TASK OBJECTIVE >>
Would you return every entry below without a single difference?

[Start of section]

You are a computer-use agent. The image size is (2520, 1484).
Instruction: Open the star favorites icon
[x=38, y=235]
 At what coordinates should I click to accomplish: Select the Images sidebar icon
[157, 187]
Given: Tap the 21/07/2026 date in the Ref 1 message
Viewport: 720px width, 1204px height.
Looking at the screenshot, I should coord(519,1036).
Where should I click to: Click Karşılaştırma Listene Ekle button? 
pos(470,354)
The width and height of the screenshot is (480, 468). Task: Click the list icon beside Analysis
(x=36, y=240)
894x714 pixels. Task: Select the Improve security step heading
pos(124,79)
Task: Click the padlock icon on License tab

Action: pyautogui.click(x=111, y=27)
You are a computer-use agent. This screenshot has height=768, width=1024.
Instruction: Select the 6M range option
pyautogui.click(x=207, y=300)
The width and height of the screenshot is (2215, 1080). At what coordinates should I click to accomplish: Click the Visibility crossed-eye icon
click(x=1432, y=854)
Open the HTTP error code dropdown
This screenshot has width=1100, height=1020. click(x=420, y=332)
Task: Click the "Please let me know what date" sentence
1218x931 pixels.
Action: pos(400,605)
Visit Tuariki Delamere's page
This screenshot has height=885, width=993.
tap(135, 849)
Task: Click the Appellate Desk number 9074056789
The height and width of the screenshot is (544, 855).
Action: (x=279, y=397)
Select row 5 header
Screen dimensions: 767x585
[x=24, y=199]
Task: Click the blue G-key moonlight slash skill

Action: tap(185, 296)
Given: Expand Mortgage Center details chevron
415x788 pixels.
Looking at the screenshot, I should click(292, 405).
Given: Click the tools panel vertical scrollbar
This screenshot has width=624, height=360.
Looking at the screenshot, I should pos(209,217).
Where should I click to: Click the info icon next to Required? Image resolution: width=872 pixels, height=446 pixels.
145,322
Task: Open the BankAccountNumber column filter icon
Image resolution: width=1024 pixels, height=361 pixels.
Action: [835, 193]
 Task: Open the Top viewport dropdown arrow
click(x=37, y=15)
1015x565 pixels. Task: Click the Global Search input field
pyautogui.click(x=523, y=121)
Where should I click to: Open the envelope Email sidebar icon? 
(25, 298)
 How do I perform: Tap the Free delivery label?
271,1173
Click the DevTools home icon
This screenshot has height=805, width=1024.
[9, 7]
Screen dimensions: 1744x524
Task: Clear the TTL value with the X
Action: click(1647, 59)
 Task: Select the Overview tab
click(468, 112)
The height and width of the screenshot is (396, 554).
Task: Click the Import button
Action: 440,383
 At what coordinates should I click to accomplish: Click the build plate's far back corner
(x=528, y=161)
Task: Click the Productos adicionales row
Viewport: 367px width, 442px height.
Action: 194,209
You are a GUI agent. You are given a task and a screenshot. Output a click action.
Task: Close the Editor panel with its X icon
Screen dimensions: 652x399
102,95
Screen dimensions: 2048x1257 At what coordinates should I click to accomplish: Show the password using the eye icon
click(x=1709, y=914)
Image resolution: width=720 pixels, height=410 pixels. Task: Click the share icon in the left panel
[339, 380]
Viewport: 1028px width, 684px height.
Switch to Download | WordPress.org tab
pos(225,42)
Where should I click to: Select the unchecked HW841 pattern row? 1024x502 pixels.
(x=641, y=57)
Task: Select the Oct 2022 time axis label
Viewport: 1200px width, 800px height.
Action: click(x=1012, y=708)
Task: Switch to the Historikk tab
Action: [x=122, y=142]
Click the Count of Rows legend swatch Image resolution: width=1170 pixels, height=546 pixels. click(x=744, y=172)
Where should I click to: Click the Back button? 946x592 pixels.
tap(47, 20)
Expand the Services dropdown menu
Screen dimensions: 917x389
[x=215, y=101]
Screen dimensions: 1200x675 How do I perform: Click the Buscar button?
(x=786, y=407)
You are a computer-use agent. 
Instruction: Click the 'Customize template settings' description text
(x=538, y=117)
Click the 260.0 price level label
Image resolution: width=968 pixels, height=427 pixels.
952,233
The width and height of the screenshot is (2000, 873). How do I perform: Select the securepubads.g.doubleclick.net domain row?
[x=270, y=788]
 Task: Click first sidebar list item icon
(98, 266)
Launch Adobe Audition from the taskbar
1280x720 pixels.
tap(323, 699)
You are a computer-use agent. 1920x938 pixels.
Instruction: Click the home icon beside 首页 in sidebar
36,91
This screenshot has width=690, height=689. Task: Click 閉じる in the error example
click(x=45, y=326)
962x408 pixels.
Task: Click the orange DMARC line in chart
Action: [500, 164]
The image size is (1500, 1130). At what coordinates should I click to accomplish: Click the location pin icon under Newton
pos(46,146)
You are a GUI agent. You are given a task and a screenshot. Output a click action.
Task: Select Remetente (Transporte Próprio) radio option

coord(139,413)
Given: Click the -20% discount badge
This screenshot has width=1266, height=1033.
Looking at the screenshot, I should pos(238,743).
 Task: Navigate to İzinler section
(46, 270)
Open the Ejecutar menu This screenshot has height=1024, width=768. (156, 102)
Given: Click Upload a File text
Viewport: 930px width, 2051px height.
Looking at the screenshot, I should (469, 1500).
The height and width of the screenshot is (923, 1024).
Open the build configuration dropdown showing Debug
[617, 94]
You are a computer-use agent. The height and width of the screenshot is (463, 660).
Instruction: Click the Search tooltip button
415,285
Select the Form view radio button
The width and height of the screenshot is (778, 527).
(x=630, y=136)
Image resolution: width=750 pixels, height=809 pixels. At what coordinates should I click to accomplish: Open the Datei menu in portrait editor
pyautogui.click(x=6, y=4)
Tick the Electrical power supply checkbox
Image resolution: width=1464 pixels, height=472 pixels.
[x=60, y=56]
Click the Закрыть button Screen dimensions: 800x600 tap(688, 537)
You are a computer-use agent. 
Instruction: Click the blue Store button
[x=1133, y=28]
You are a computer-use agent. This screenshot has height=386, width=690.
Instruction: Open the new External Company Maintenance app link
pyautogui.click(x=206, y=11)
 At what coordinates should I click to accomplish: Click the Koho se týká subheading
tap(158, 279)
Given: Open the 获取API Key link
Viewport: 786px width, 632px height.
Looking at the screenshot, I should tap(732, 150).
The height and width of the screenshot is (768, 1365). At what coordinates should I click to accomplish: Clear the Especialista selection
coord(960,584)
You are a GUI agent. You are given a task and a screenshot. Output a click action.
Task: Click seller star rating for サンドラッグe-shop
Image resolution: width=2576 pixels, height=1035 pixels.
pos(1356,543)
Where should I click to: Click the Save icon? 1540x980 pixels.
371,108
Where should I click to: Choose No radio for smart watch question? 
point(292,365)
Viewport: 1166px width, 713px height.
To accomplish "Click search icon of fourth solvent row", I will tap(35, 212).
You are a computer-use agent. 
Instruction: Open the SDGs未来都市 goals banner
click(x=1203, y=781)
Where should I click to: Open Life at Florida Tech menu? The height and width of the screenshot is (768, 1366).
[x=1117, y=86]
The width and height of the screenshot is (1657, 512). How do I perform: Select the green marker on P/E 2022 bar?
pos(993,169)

[End of section]

RESPONSE TO THIS TASK >>
You are a computer-use agent. The image size is (2520, 1484).
Instruction: Open the star favorites icon
[x=38, y=235]
 At what coordinates should I click to accomplish: Select the Images sidebar icon
[157, 187]
Given: Tap the 21/07/2026 date in the Ref 1 message
Viewport: 720px width, 1204px height.
Looking at the screenshot, I should coord(519,1036).
Where should I click to: Click Karşılaştırma Listene Ekle button? 
pos(470,354)
The width and height of the screenshot is (480, 468). Task: Click the list icon beside Analysis
(x=36, y=240)
894x714 pixels. Task: Select the Improve security step heading
pos(124,79)
Task: Click the padlock icon on License tab

Action: pyautogui.click(x=111, y=27)
You are a computer-use agent. This screenshot has height=768, width=1024.
Instruction: Select the 6M range option
pyautogui.click(x=207, y=300)
The width and height of the screenshot is (2215, 1080). At what coordinates should I click to accomplish: Click the Visibility crossed-eye icon
click(x=1432, y=854)
Open the HTTP error code dropdown
This screenshot has width=1100, height=1020. click(x=420, y=332)
Task: Click the "Please let me know what date" sentence
1218x931 pixels.
Action: pos(400,605)
Visit Tuariki Delamere's page
This screenshot has height=885, width=993.
tap(135, 849)
Task: Click the Appellate Desk number 9074056789
The height and width of the screenshot is (544, 855).
Action: (x=279, y=397)
Select row 5 header
Screen dimensions: 767x585
[x=24, y=199]
Task: Click the blue G-key moonlight slash skill

Action: tap(185, 296)
Given: Expand Mortgage Center details chevron
415x788 pixels.
Looking at the screenshot, I should click(292, 405).
Given: Click the tools panel vertical scrollbar
This screenshot has width=624, height=360.
Looking at the screenshot, I should pos(209,217).
Where should I click to: Click the info icon next to Required? Image resolution: width=872 pixels, height=446 pixels.
145,322
Task: Open the BankAccountNumber column filter icon
Image resolution: width=1024 pixels, height=361 pixels.
Action: [835, 193]
 Task: Open the Top viewport dropdown arrow
click(x=37, y=15)
1015x565 pixels. Task: Click the Global Search input field
pyautogui.click(x=523, y=121)
Where should I click to: Open the envelope Email sidebar icon? 
(25, 298)
 How do I perform: Tap the Free delivery label?
271,1173
Click the DevTools home icon
This screenshot has height=805, width=1024.
[9, 7]
Screen dimensions: 1744x524
Task: Clear the TTL value with the X
Action: click(1647, 59)
 Task: Select the Overview tab
click(468, 112)
The height and width of the screenshot is (396, 554).
Task: Click the Import button
Action: 440,383
 At what coordinates should I click to accomplish: Click the build plate's far back corner
(x=528, y=161)
Task: Click the Productos adicionales row
Viewport: 367px width, 442px height.
Action: 194,209
You are a GUI agent. You are given a task and a screenshot. Output a click action.
Task: Close the Editor panel with its X icon
Screen dimensions: 652x399
102,95
Screen dimensions: 2048x1257 At what coordinates should I click to accomplish: Show the password using the eye icon
click(x=1709, y=914)
Image resolution: width=720 pixels, height=410 pixels. Task: Click the share icon in the left panel
[339, 380]
Viewport: 1028px width, 684px height.
Switch to Download | WordPress.org tab
pos(225,42)
Where should I click to: Select the unchecked HW841 pattern row? 1024x502 pixels.
(x=641, y=57)
Task: Select the Oct 2022 time axis label
Viewport: 1200px width, 800px height.
Action: click(x=1012, y=708)
Task: Switch to the Historikk tab
Action: [x=122, y=142]
Click the Count of Rows legend swatch Image resolution: width=1170 pixels, height=546 pixels. click(x=744, y=172)
Where should I click to: Click the Back button? 946x592 pixels.
tap(47, 20)
Expand the Services dropdown menu
Screen dimensions: 917x389
[x=215, y=101]
Screen dimensions: 1200x675 How do I perform: Click the Buscar button?
(x=786, y=407)
You are a computer-use agent. 
Instruction: Click the 'Customize template settings' description text
(x=538, y=117)
Click the 260.0 price level label
Image resolution: width=968 pixels, height=427 pixels.
952,233
The width and height of the screenshot is (2000, 873). How do I perform: Select the securepubads.g.doubleclick.net domain row?
[x=270, y=788]
 Task: Click first sidebar list item icon
(98, 266)
Launch Adobe Audition from the taskbar
1280x720 pixels.
tap(323, 699)
You are a computer-use agent. 1920x938 pixels.
Instruction: Click the home icon beside 首页 in sidebar
36,91
This screenshot has width=690, height=689. Task: Click 閉じる in the error example
click(x=45, y=326)
962x408 pixels.
Task: Click the orange DMARC line in chart
Action: [500, 164]
The image size is (1500, 1130). At what coordinates should I click to accomplish: Click the location pin icon under Newton
pos(46,146)
You are a GUI agent. You are given a task and a screenshot. Output a click action.
Task: Select Remetente (Transporte Próprio) radio option

coord(139,413)
Given: Click the -20% discount badge
This screenshot has width=1266, height=1033.
Looking at the screenshot, I should pos(238,743).
 Task: Navigate to İzinler section
(46, 270)
Open the Ejecutar menu This screenshot has height=1024, width=768. (156, 102)
Given: Click Upload a File text
Viewport: 930px width, 2051px height.
Looking at the screenshot, I should (469, 1500).
The height and width of the screenshot is (923, 1024).
Open the build configuration dropdown showing Debug
[617, 94]
You are a computer-use agent. The height and width of the screenshot is (463, 660).
Instruction: Click the Search tooltip button
415,285
Select the Form view radio button
The width and height of the screenshot is (778, 527).
(x=630, y=136)
Image resolution: width=750 pixels, height=809 pixels. At what coordinates should I click to accomplish: Open the Datei menu in portrait editor
pyautogui.click(x=6, y=4)
Tick the Electrical power supply checkbox
Image resolution: width=1464 pixels, height=472 pixels.
[x=60, y=56]
Click the Закрыть button Screen dimensions: 800x600 tap(688, 537)
You are a computer-use agent. 
Instruction: Click the blue Store button
[x=1133, y=28]
You are a computer-use agent. This screenshot has height=386, width=690.
Instruction: Open the new External Company Maintenance app link
pyautogui.click(x=206, y=11)
 At what coordinates should I click to accomplish: Click the Koho se týká subheading
tap(158, 279)
Given: Open the 获取API Key link
Viewport: 786px width, 632px height.
Looking at the screenshot, I should tap(732, 150).
The height and width of the screenshot is (768, 1365). At what coordinates should I click to accomplish: Clear the Especialista selection
coord(960,584)
You are a GUI agent. You are given a task and a screenshot. Output a click action.
Task: Click seller star rating for サンドラッグe-shop
Image resolution: width=2576 pixels, height=1035 pixels.
pos(1356,543)
Where should I click to: Click the Save icon? 1540x980 pixels.
371,108
Where should I click to: Choose No radio for smart watch question? 
point(292,365)
Viewport: 1166px width, 713px height.
To accomplish "Click search icon of fourth solvent row", I will tap(35, 212).
You are a computer-use agent. 
Instruction: Open the SDGs未来都市 goals banner
click(x=1203, y=781)
Where should I click to: Open Life at Florida Tech menu? The height and width of the screenshot is (768, 1366).
[x=1117, y=86]
The width and height of the screenshot is (1657, 512). How do I perform: Select the green marker on P/E 2022 bar?
pos(993,169)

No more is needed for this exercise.